One other thing I would highlight which we are glad about, Steve, is that everyone has all content now. In the first quarter of last year, TVG did not have the track net content and they have it this year, so that is a platform that we weren’t competing against last year. But that’s all flushed out now at the Kentucky Derby. That’s when everything picked up.

Steve Altebrando – Sidoti & Co.

Okay. And then just the last two. The depreciation, is that a good run rate excluding the YouBet acquisition?

William E. Mudd

That will actually drop a little bit come July 1. It will be a good run rate for the second quarter and then it will drop off a little bit in the second half of this year. But otherwise, yeah, it’s not too far off.

Steve Altebrado – Sidoti & Co.

Was there something that caused the one-time spike?

William E. Mudd

Yeah, the annual license in Florida, because we didn’t open the casino until late January, it gets amortized over the period from January to July 1 rather than over a full year. So there’s an acceleration, if you will, of a full year’s worth of that license fee. And obviously that license fee, as Bob commented, will also come down starting July 1.

Steve Altebrando – Sidoti & Co.

Okay. And then the last one is the one-time legal fees from YouBet. In the EBITDA breakdown, is that allocated to corporate?

William E. Mudd

It’s in corporate, but then it gets allocated out in the way of management fees.

Steve Altebrando – Sidoti & Co.

Okay, but in terms of the ADW EBITDA you’re generating, is $4 million kind of a good number to use that excludes the one-time fees for the quarter?

William E. Mudd

One-time fees, there’s about $200,000 of that $1.1 million that’s sitting in the online segment. So of that $1.1 million we spent on legal fees for the YouBet acquisition, about $200,000 of that is in the online segment.

Operator

Our next question is from Jeff Thomison – Hilliard Lyons.

Jeff Thomison – Hilliard Lyons

Thank you and good morning.

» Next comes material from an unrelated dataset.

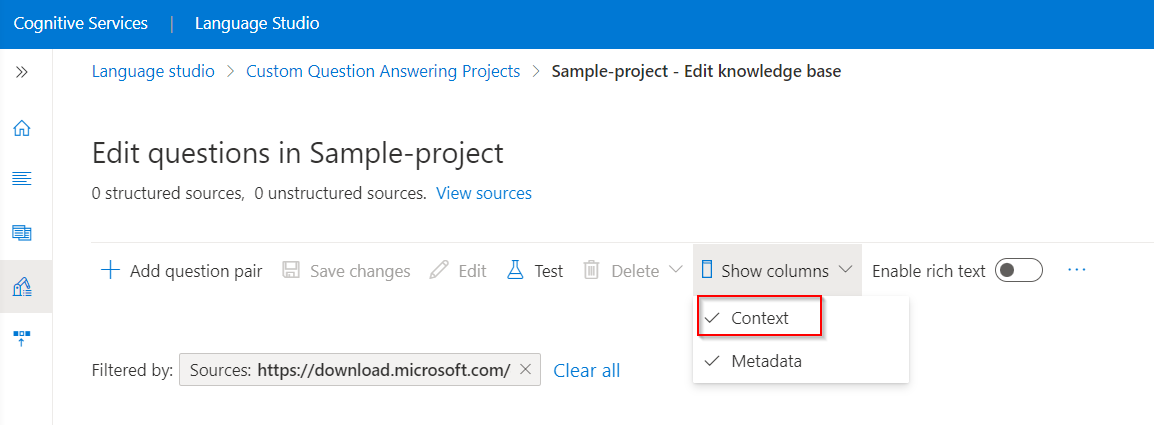
Task: Open the View sources link
Action: 484,194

Bill, just a clarification, please. The long-term debt figure of $80.3 million, can you just kind of go over what has been added, what that includes and what might be to come? I’m trying to look at either a period-end or a year-end debt number for you guys when you’re done with your CapEx projects.

William E. Mudd

Let me try to rephrase the question for you. So your question is, where do we expect the debt to be toward year end, is that correct?

Jeff Thomison – Hilliard Lyons

That’d be great.

William E. Mudd

Okay. So we don’t provide forward-looking guidance on that type of number. Here’s what I can tell you. Through the end of March, we spent in the first quarter about $12 million in the Calder Casino. In the previous call, we said we had about $20 million left to go. So we got somewhere between $7 million and $8 million left to work its way out on the Calder Casino. We do have the $24 million which we will pay for the Arlington land May 15, and then beyond that, we have some smaller projects to spend capital on throughout the year.

So you take that, and take the amount of money that we’ll spend on the YouBet acquisition which will be somewhere in the cash side around $45 million depending on what the ultimate stock price is at the time, and then you can kind of figure out what our free cash flows with the Derby and other operations where you think we’ll come in.

Jeff Thomison – Hilliard Lyons

So your lighting is all reflected in the $80.3 million? Any money you borrowed for that?

William E. Mudd

Yes. All the lighting is completed in the third quarter.

Jeff Thomison – Hilliard Lyons

Okay. That’s exactly what I needed. Thanks.

Operator

Thank you. I’m not showing any further questions at this time.

Robert L. Evans

Thanks, Latoya. Thanks everyone for joining us. Talk to you again after Q2. Have a great week.

Operator

Ladies and gentlemen, thank you for your participation in today’s conference. This concludes the program. You may now disconnect. Good day.